= Qal (linguistics) =

Hebrew verb form

In Hebrew grammar, the qal (קַל "light; easy, simple") is the simple paradigm and simplest stem formation of the verb. Qal is the conjugation or binyan in which most verbs in Hebrew dictionaries appear. In the tradition of the other binyanim, it is also called the pa'al (פָּעַל), after its dictionary form for the verb meaning "to do; to make; to operate."

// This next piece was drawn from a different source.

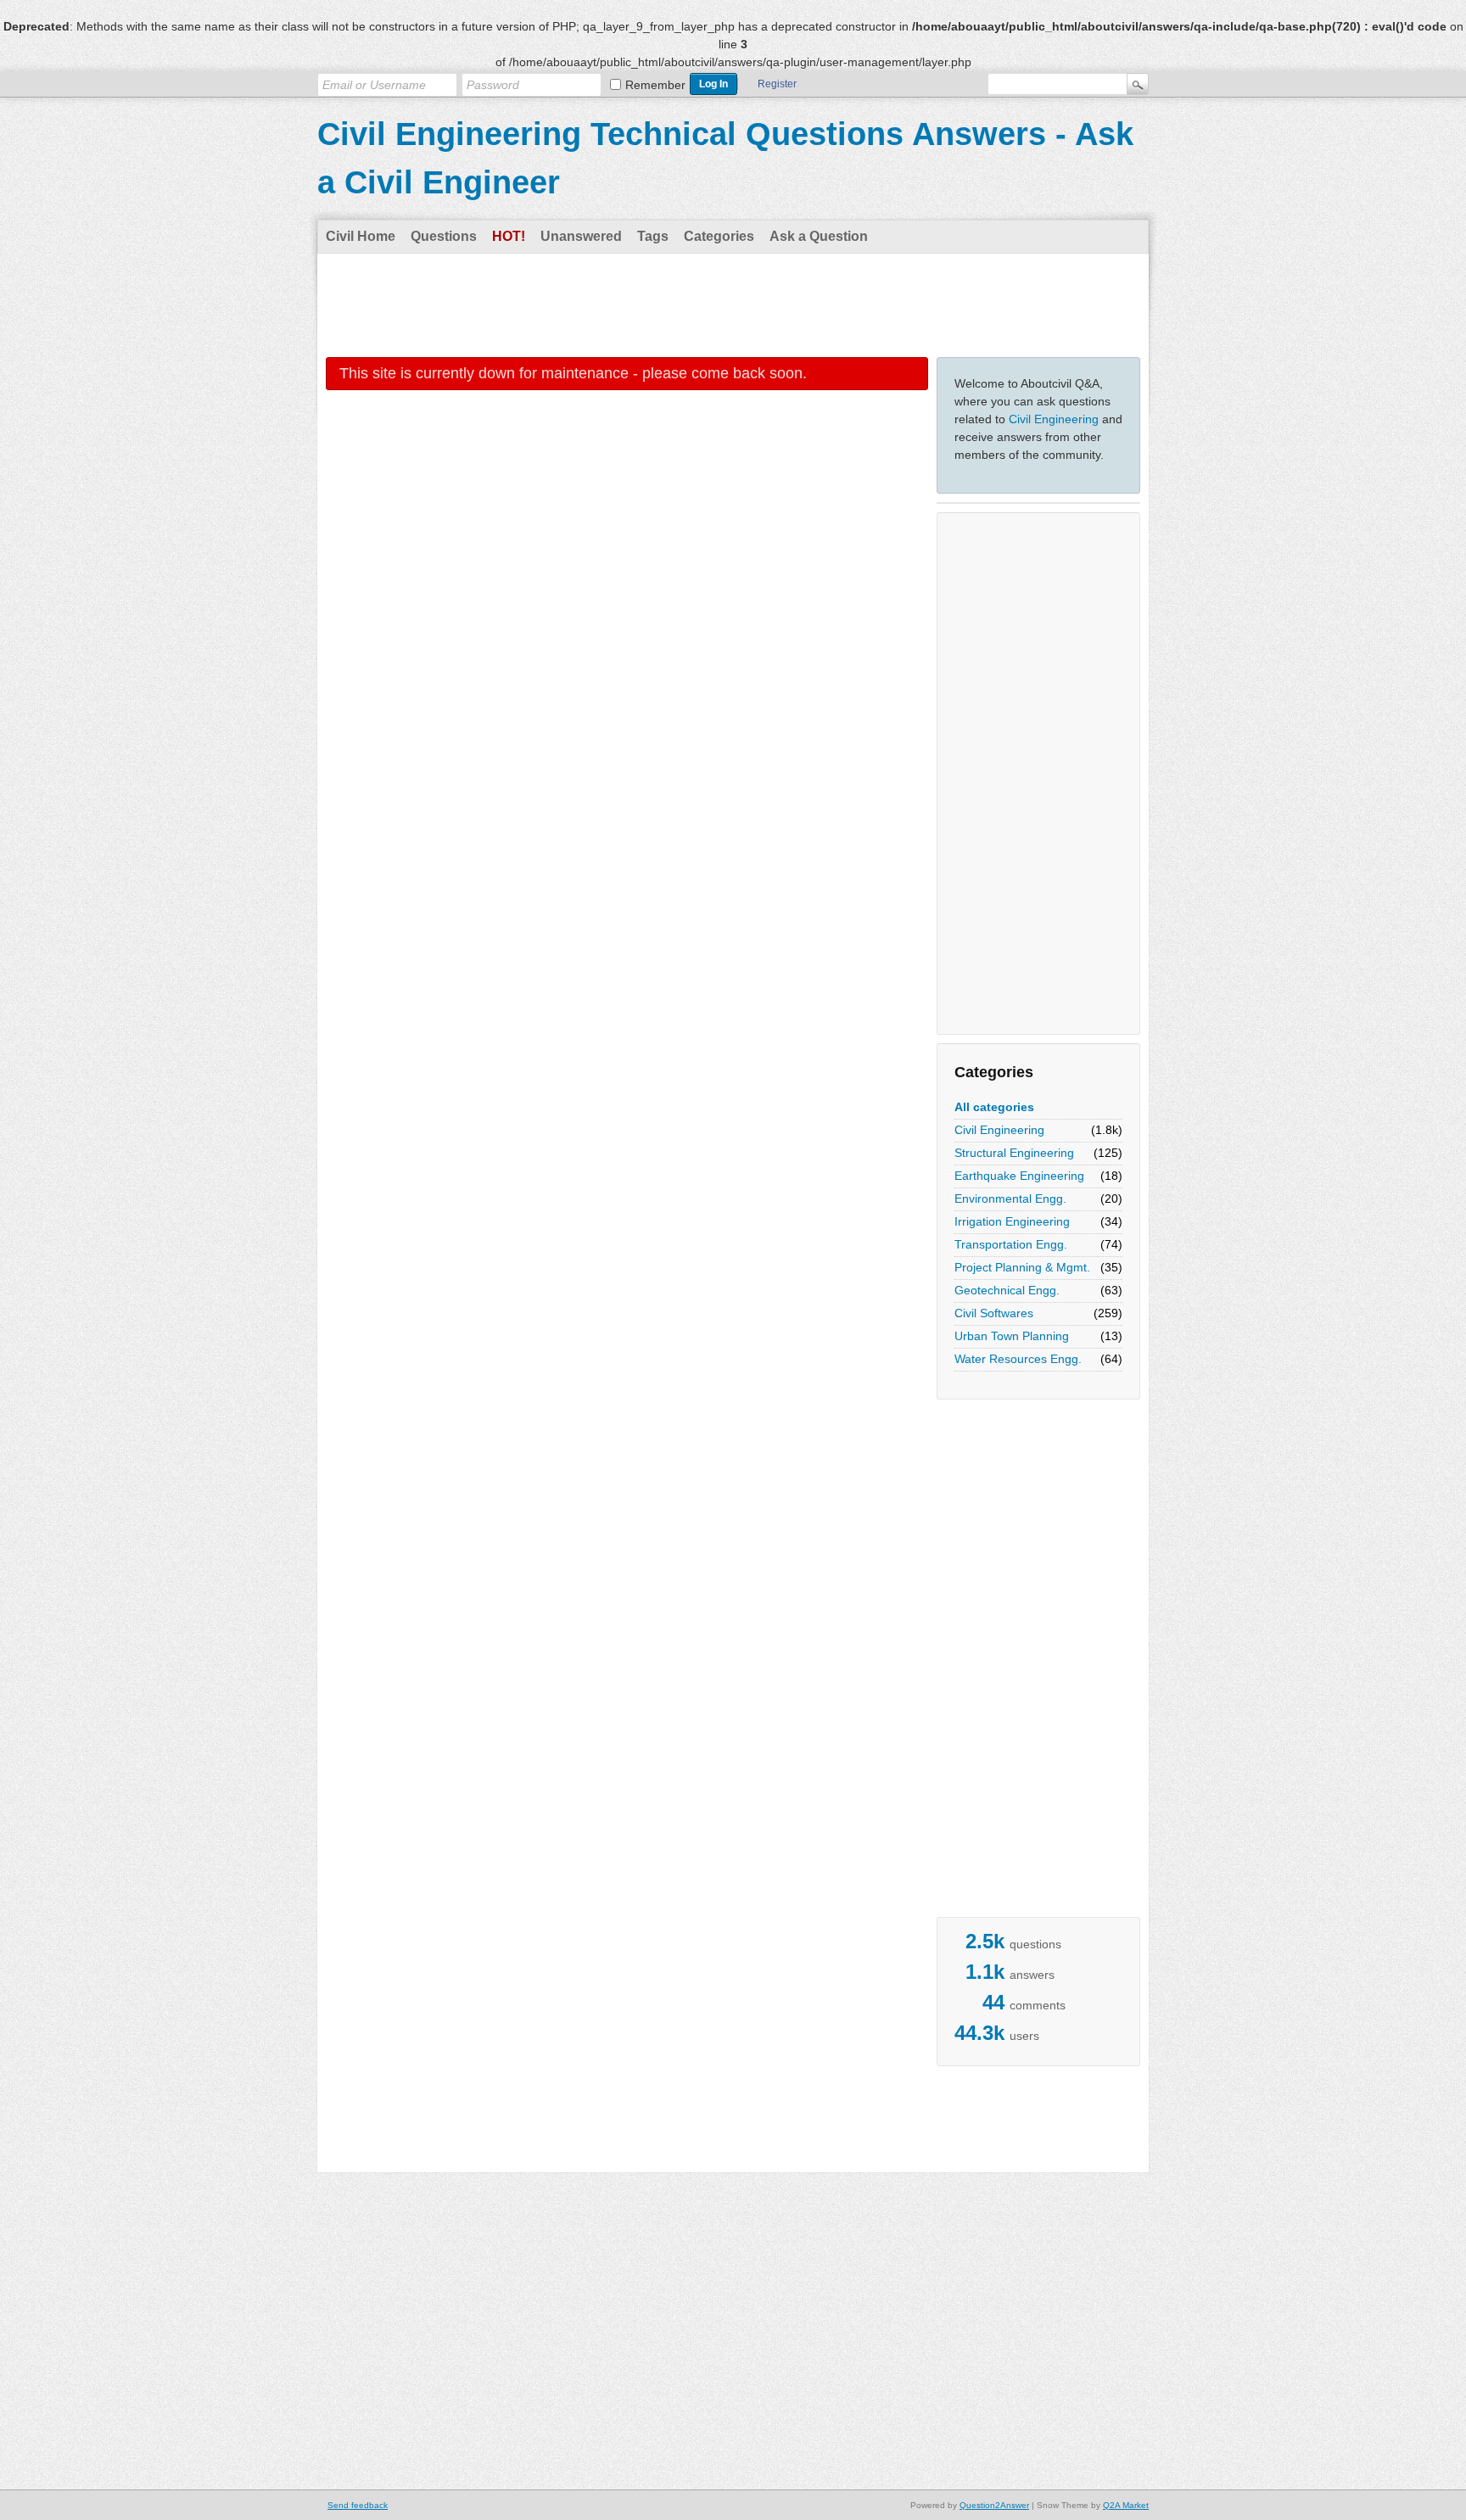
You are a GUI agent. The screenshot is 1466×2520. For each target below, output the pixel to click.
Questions (444, 236)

The Classical Hebrew verb conjugates according to person and number in two finite tenses, the perfect and the imperfect. Both of these can then be modified by means of prefixes and suffixes to create other "actions" of the verb. This is not exactly parallel to any categories of grammatical voice or mood in the Indo-European languages, but can produce similar results. So the niphal is effectively a passive, the piel is an emphatic form and the hithpael has a middle or reflexive force. The qal is any form of the finite verb paradigm which is not so modified.

For example, in Genesis 16:2, "So Sarai said to Abram" the Hebrew is "וַתֹּ֨אמֶר שָׂרַ֜י אֶל־אַבְרָ֗ם" the word וַתֹּאמֶר ("vatómer", meaning "and-she-said") is in the qal form as a conjugation of אָמַר.